Unfortunately, Mr. C was not a candidate for contrast CT because of his severe chronic kidney disease, and the high risk of further kidney failure associated with iodinated CT contrast agents. Further, since he could not hold his breath, two attempted MRI scans had severe motion artifacts and were non-diagnostic. A chest CT and bone scan did not show any extrahepatic metastasis.

Without adequate images from CT, MRI and the bone scan, physicians performed a contrast-enhanced ultrasound (CEUS) exam. Fortunately, ultrasound contrast agents are made of tiny bubbles and present no known risk of kidney damage; therefore they were safe for Mr. C.
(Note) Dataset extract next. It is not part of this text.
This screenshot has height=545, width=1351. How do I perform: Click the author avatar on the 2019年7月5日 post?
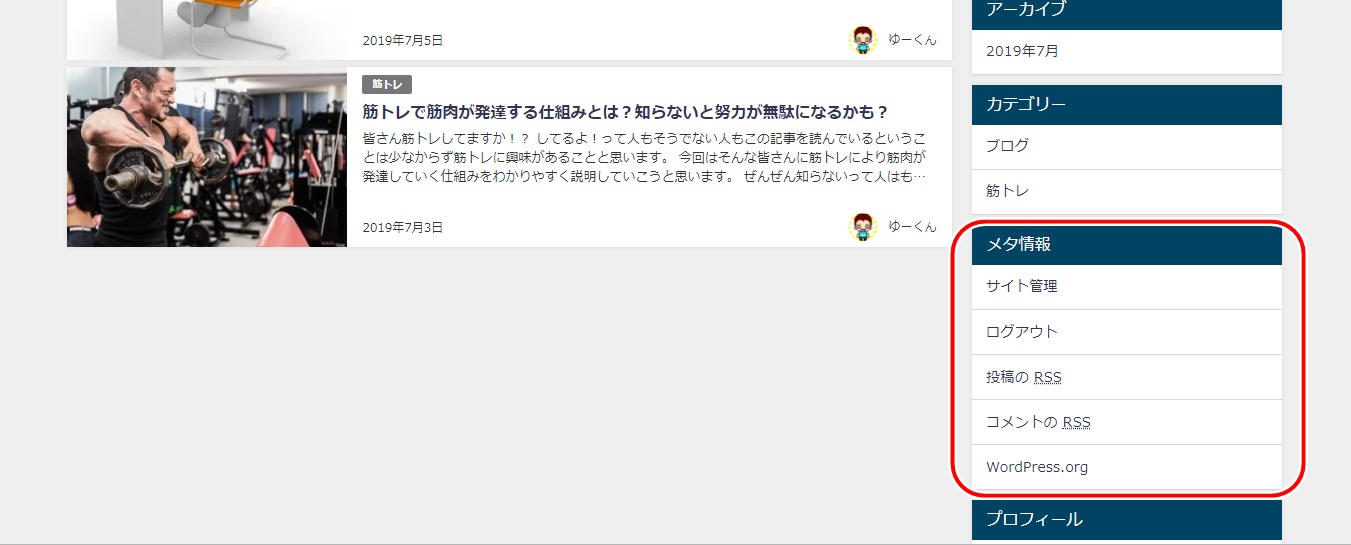(x=862, y=40)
Initial gray scale images showed a 4cm hyperechoic mass in the segment 7 of the liver, and a 1.7cm cyst anterior to it. After administration of the ultrasound contrast agent, the mass showed an arterial phase hyperenhancement, with subsequent mild washout at 2 minutes — consistent with a diagnosis of HCC (CEUS LI-RADS 5). After 3 minutes, the entire liver was scanned during the portal venous phase, which confirmed no other suspicious lesion in the liver.

CEUS images provided:

  • Good visualization of the liver mass seen on the biopsy, with arterial phase hyperenhancemen and late and mild washout consistent with diagnosis of liver cancer
  • Diagnosis of a cyst on the smaller lesion seen on CT, and
  • No intrahepatic metastasis on portal venous phase scan.

These results allowed physicians to stage the disease prior to treatment, which is critical for patients with liver cancer. Thanks to the CEUS scan, Mr. C was referred to Interventional Radiology and underwent TARE (transarterial radio embolization) — a promising form of radiation therapy used to treat cancer.

Mr. C’s physicians will continue to use CEUS for ongoing post-treatment evaluations, since he cannot undergo contrast CT due to the risk of kidney damage, and he is not likely to have a good quality MRI because he cannot hold his breath.

CEUS offers an important diagnostic option when contrast CT and MRI are not helpful or available. For Mr. C, CEUS was the only feasible imaging option, and it provided good visualization of the liver. In addition, it helped rule out metastasis within the liver, which helped his physicians determine appropriate treatment.

CEUS also offers many advantages over contrast CT and MRI, including:

Superior safety profiles, especially without the risk of kidney toxicity associated with CT contrast agents, and
Performance without breath hold.

In the general population, CEUS may have limitations for HCC staging for two reasons:

CEUS is a focused exam and may not be suitable for evaluating the entire liver, and
CEUS may not be useful for assessing disease outside the liver or LN metastasis in the abdomen.

But for patients like Mr. C, CEUS is an essential imaging option, for which he and his daughter are very grateful.

Figure 1. Gray scale US, showing a 4cm hyperechoic mass in the segment 7 of the liver.
Figure 2. CEUS. A) arterial phase, hyperenhancement of the mass (arrows) B) mild washout at 2 minutes (arrows). C) at 4 minutes, the mass is showing marked washout (arrows). At this point, entire liver was scanned, but no other lesion with such washout was seen, suggesting no intrahepatic metastasis is present.
Figure 3. Portal venous phase. A) cyst (arrow, also seen on gray scale/not shown) B) and C) homogeneous enhancement of the liver without any other nodule with washout.